You'll also notice that when Foo was initialized on the heap, it was done as a pointer. This was not a stylistic choice. I had to use a pointer. The only way to get access to heap memory is via a pointer. Also notice that since i used the new keyword i used the delete keyword as well to clean up the memory once i was done with fpHeap.

Aside #1: Non-pointer variable access to class members is via the dot operator: fStack.getX(). Pointer variable access to the class members is via the arrow operator: fpHeap->getX(). The arrow operator is just a convenience operator that is equivalent to the following: (*fpHeap).getX()

The many uses of Static-- 15 Jul 2008

There are three distinct types of usage for the static keyword in C++.

If you place the static keyword in front of a member or method name inside of a class definition, it behaves exactly like you'd expect from Java: that member or function is outside of any class instance and can (should/must?) be called in a static way. For example: MyClass::MyStaticMethod().

You can use the static keyword on a method in a file and it acts similar to the java private keyword. In other words, the method is now only visible to other functions within the same physical file.

Finally, you can declare a variable within a method to be static. Doing this has the same effect as if you'd done it inside of a class definition, but perhaps you don't have a class definition and just want to keep a static piece of information. Here's an example:

#include <iostream>

int main() 
{
  for (int x=0;x<3;x++)
    for (int y=0;y<5;y++)
    {
      static int count=0; // only called 1 time
      count++;
      std::cout << "count: " << count << std::endl; //will print 0..15
    } 

  return 0;
}
The double pointer for OUT params-- 02 Oct 2008

A double pointer allows code to do an "out" parameter for a c function. Typically when an object is passed in with a pointer, it's an "in" parameter. The object already exists and will (potentially) have its state changed. With an "out" parameter, the object doesn't yet exist. The function will create it and the caller will have access to it afterward.

The following code example illustrates this point.
DoublePointer.cpp

#include <iostream>

using namespace std;

/**
 * Simple class to demonstrate using the double pointer
 */
class Foo
{
public:
	Foo(int x): _x(x) { }
	int getX() { return _x; }
	void setX(int x) { _x = x; }
private:
	int _x;
};

/**
 * @param f1 [in]   f1 can be accessed and modified by this function.

• RECORD LIST
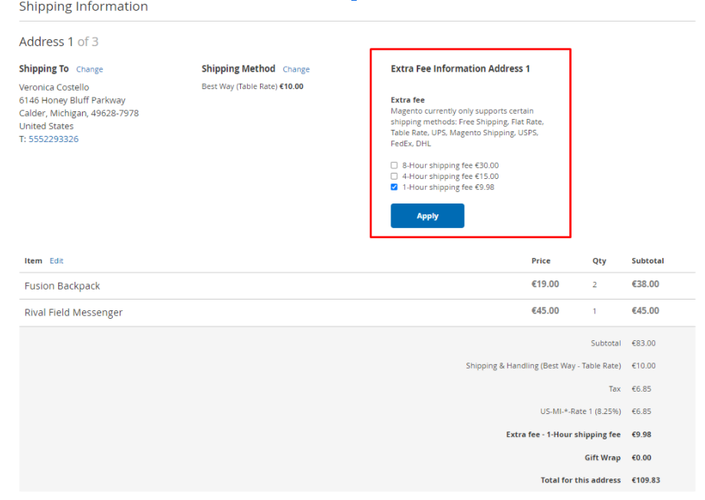Click the Extra Fee Information Address 1 title
Screen dimensions: 705x500
pyautogui.click(x=460, y=69)
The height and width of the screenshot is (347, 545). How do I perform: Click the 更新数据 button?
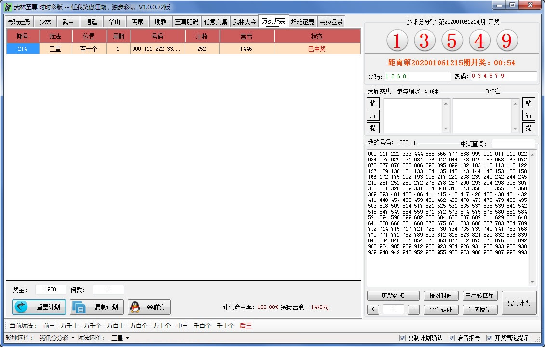pyautogui.click(x=393, y=295)
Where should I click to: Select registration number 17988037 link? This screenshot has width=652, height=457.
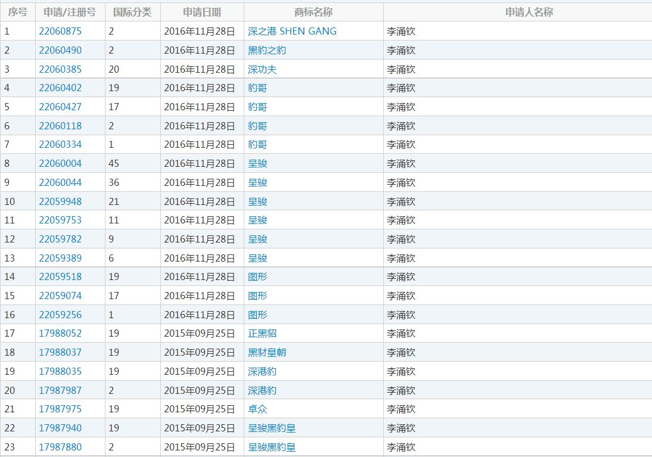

• GIVEN PROBLEM 1
Reproduce the C++ notes word for word, starting at "There are three" and ending at "For example: MyClass::MyStaticMethod().".
• GIVEN PROBLEM 2
According to the C++ notes, which Java keyword does the static keyword resemble when it is applied to a method in a file?

• EXERCISE OUTPUT 1
There are three distinct types of usage for the static keyword in C++.

If you place the static keyword in front of a member or method name inside of a class definition, it behaves exactly like you'd expect from Java: that member or function is outside of any class instance and can (should/must?) be called in a static way. For example: MyClass::MyStaticMethod().

• EXERCISE OUTPUT 2
It acts similar to Java's private keyword.